Todos en la vida queremos ser respetados de cierto modo, nos sentimos complacidos si se siente verdaderamente el respeto, sin embargo en muchas ocasiones no ofrecemos el mismo respeto a nuestro prójimo. Me refiero a actuar de una forma más bondadosa y considerada hacia los demás, si tratamos a todos por igual y con el mismo respeto no será de otra forma el trato que recibamos. Simple y llanamente es reciproco.

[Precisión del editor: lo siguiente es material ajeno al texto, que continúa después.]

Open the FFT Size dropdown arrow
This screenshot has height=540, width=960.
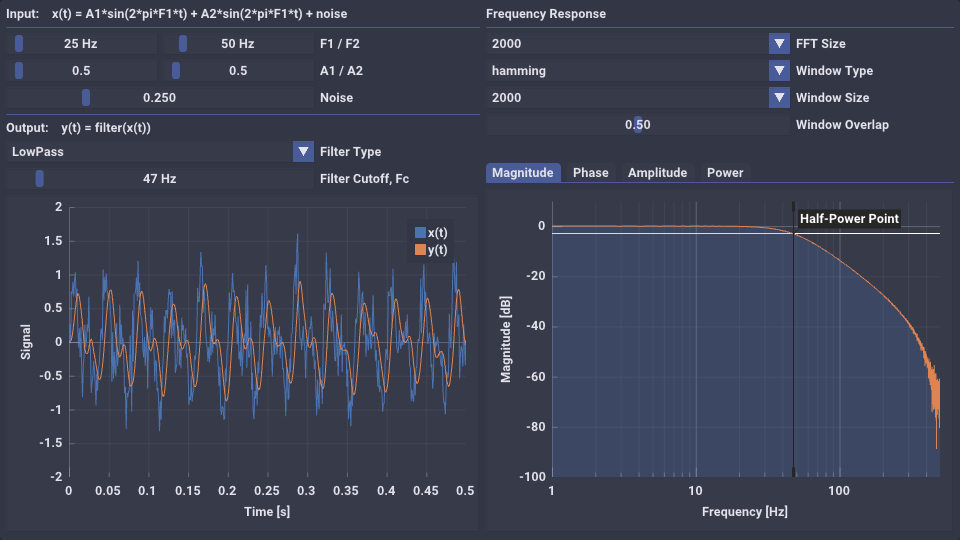pos(779,44)
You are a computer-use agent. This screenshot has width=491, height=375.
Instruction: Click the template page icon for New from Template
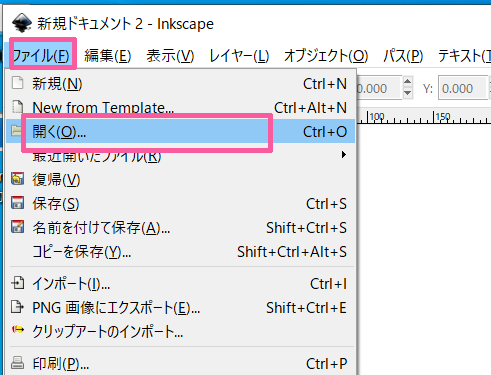coord(17,107)
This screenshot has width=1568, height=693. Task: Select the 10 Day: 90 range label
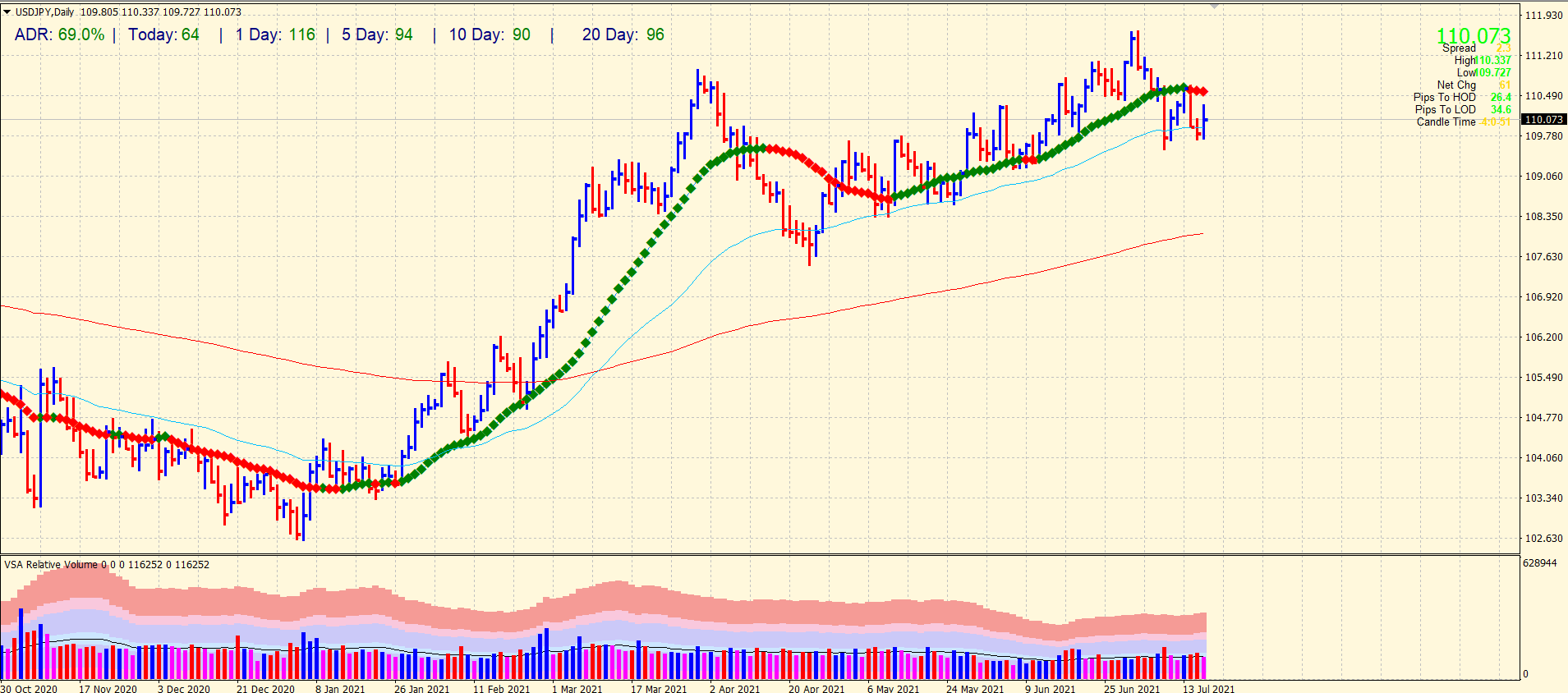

No podemos respetar a alguien o a algo si antes no n os respetamos nosotros mismos, en este punto tiene gran importancia el autoestima, si verdaderamente no estamos ben con nosotros mismos no tenemos suficiente valor para respetarnos, empecemos por asumir responsabilidades y compromisos, inclusive cuando estamos así el respeto que ofrecemos no es 100% real. Gran error cometemos muy a menudo al intravalorar el poder de un individuo, ya que todos somos hechos a imagen y semejanza de nuestro Dios, el respeto es un motor fundamental hacia el éxito y la felicidad, sea personal o grupal.
Empezando el post mencione que todos queremos ser respetados, en resumen la primera persona a la que le debemos respeto eres tú, con esto quiero decirles algo tan sencillo pero quizás muchas veces se nos olvida o sencillamente no lo sabemos, para poder amar a alguien primero tenemos que empezar con respetarla, así como amamos a nuestros padres e hijos también existe un gran respeto, si tenemos una vida amorosa no podemos decir amamos a esa persona si antes no ofrecemos respeto, ¿cierto’? a atrevo a preguntarte algo apreciado lector, ¿Qué respetas de ti mismo? Es hora de preguntarnos esto, quizás aun no lo hemos hecho. Nuestra mente solo se centrara en lo que realmente nos gusta y más aun en lo que respetamos de nosotros, en vez de lo que nos disgusta, solo si hacemos de verdad la conexión con nosotros mismos. Les puedo asegurar que al esto ocurrir nos convertimos en personas más comprensivas y bondadosas con los demás y más aun con nosotros mismos. Hasta un próximo post, Dios les bendiga.